PETUNJUK DAN KETENTUAN:
Salin kata demi kata bagian teks tentang diskriminasi yang dimulai dari "Begini maksudnya. Misalnya" dan berakhir pada "nyata memang ada.".

KUTIPAN SUMBER:
Tapi, diskriminasi di Indonesia tak selalu seterang gambaran diskriminasi dalam kebijakan atau penanganan hukum. Ia juga tak selalu benderang seperti yang dikabarkan media. Bisa jadi diskriminasi sebenarnya adalah hantu yang ada di kepala kita semua. Kita, pada level tertentu, adalah pelaku diskriminasi.
Begini maksudnya. Misalnya soal rasis etnis. Sebagai orang Jawa, saya tumbuh dengan anjuran untuk tidak menikah dengan wanita Sunda. Ada stereotip bahwa wanita Sunda matre, hedonis, boros, dan sebagainya. Contoh lain adalah diskriminasi yang dirasakan oleh masyarakat Papua. Bagaimanapun kita coba menolak, tindakan rasis terhadap mereka nyata memang ada.
Lalu, bagaimana stereotip kita terhadap orang Tionghoa Indonesia? Jawabnnya bermacam-macam, tapi jelas ada anggapan bahwa peranakan Tionghoa itu suka menindas, pelit, eksklusif, dan arogan terhadap pribumi.
Bentuk diskriminasi bahkan bisa disebabkan hanya karena penampilan. Di kampung saya, suatu ketika seorang yang telah lama merantau pulang dengan perubahan drastis. Celananya kini cingkrang, jenggot yang terpelihara, serta dahi yang menghitam. Anda bisa tebak reaksi warga, cap kelompok intoleran, ekstremis, radikal, hingga teroris pun diberikan padanya.

DATA TERSIMPAN:
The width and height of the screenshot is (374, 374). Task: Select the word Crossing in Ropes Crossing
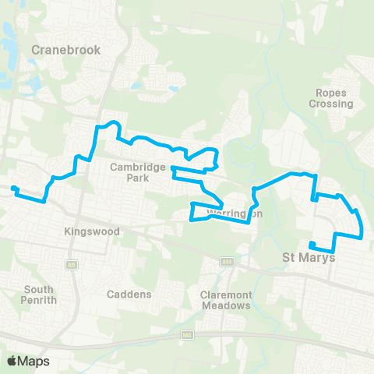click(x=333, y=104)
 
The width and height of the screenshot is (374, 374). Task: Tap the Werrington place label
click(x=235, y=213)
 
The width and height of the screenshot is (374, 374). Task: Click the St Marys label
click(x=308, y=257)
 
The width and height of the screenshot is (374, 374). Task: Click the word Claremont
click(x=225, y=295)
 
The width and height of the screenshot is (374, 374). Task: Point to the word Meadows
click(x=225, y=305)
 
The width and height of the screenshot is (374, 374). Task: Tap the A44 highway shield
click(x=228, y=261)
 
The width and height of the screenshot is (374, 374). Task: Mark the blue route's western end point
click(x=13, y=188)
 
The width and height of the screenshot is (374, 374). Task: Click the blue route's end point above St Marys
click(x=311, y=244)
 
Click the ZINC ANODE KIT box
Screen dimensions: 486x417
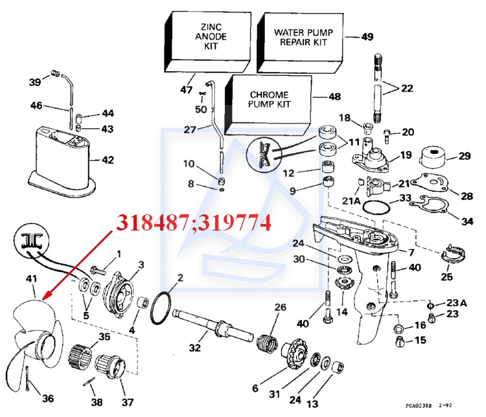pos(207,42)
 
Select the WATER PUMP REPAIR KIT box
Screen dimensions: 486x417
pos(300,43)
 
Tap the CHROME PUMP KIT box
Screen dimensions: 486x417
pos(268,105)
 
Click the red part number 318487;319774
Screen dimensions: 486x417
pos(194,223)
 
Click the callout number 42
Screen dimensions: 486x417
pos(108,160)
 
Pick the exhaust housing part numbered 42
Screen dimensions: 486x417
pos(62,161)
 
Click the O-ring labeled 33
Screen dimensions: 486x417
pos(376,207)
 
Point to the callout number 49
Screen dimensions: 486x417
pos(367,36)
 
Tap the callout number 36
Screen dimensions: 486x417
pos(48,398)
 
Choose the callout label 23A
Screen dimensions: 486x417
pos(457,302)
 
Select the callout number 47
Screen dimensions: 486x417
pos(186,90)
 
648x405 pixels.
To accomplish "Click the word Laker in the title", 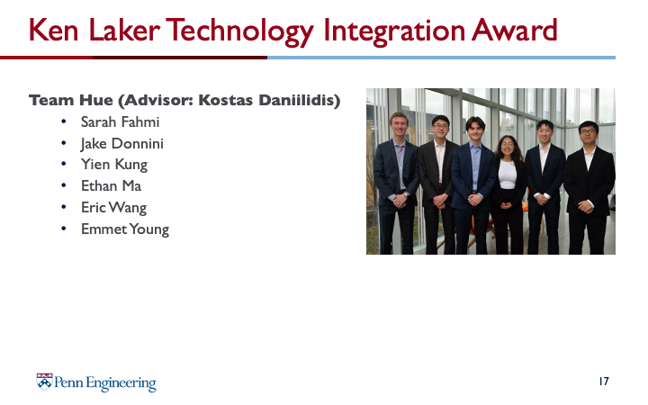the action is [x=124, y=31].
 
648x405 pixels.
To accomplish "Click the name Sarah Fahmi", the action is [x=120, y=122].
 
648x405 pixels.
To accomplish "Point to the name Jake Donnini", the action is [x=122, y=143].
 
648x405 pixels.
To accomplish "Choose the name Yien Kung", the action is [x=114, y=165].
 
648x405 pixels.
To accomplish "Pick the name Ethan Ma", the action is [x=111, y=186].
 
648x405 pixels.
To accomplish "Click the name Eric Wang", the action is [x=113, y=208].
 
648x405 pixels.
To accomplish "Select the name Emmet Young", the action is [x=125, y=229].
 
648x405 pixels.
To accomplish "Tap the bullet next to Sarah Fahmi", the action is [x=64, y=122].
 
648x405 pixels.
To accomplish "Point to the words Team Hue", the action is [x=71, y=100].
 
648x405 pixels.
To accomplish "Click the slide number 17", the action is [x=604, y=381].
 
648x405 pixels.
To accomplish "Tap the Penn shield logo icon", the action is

JAWABAN LATIHAN:
Begini maksudnya. Misalnya soal rasis etnis. Sebagai orang Jawa, saya tumbuh dengan anjuran untuk tidak menikah dengan wanita Sunda. Ada stereotip bahwa wanita Sunda matre, hedonis, boros, dan sebagainya. Contoh lain adalah diskriminasi yang dirasakan oleh masyarakat Papua. Bagaimanapun kita coba menolak, tindakan rasis terhadap mereka nyata memang ada.